DETAILED ACTION
Notice of Pre-AIA  or AIA  Status
The present application, filed on or after March 16, 2013, is being examined under the first inventor to file provisions of the AIA .
Response to Amendment
In response to the Office Action mailed 8/16/2022, applicant has submitted an amendment filed 8/31/2022.
Claim(s) 8-18 has/have been amended.  
EXAMINER'S AMENDMENT
An examiner’s amendment to the record appears below. Should the changes and/or additions be unacceptable to applicant, an amendment may be filed as provided by 37 CFR 1.312. To ensure consideration of such an amendment, it MUST be submitted no later than the payment of the issue fee.

Authorization for this examiner’s amendment was given in an interview with Anup Shrinivasan Iyer on 9/6/2022.

The application has been amended as follows: 

Amend “the one or more” in line 3 of claim 9 to recite –one or more—(i.e. delete “the”).
Amend “modalities.” In line 5 of claim 9 to recite –modalities associated with the unseen multimodal communication.—.
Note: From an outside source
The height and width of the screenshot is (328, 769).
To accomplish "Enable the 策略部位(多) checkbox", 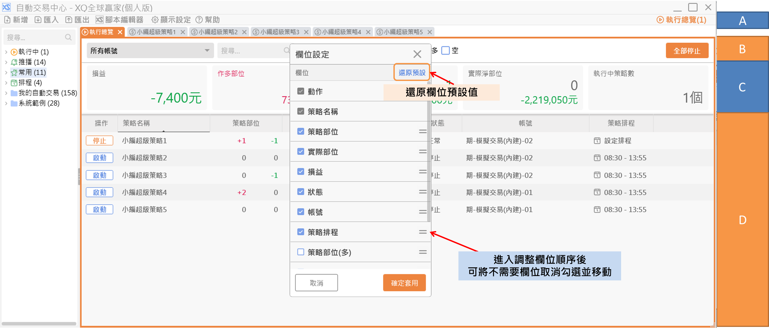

Amend “comprising code, when executed, causing a first apparatus to:” in lines 3-4 of claim 10 to recite –comprising code that, when executed, causes a first apparatus to:--.

Delete “is further configured ” in line 2 of claim 11.
Delete “is further configured ” in line 2 of claim 12.
Delete “is further configured ” in line 2 of claim 13.
Delete “is further configured ” in line 2 of claim 14.
Delete “is further configured ” in line 2 of claim 15.
Delete “is further configured ” in line 2 of claim 16.
Delete “is further configured ” in line 2 of claim 17.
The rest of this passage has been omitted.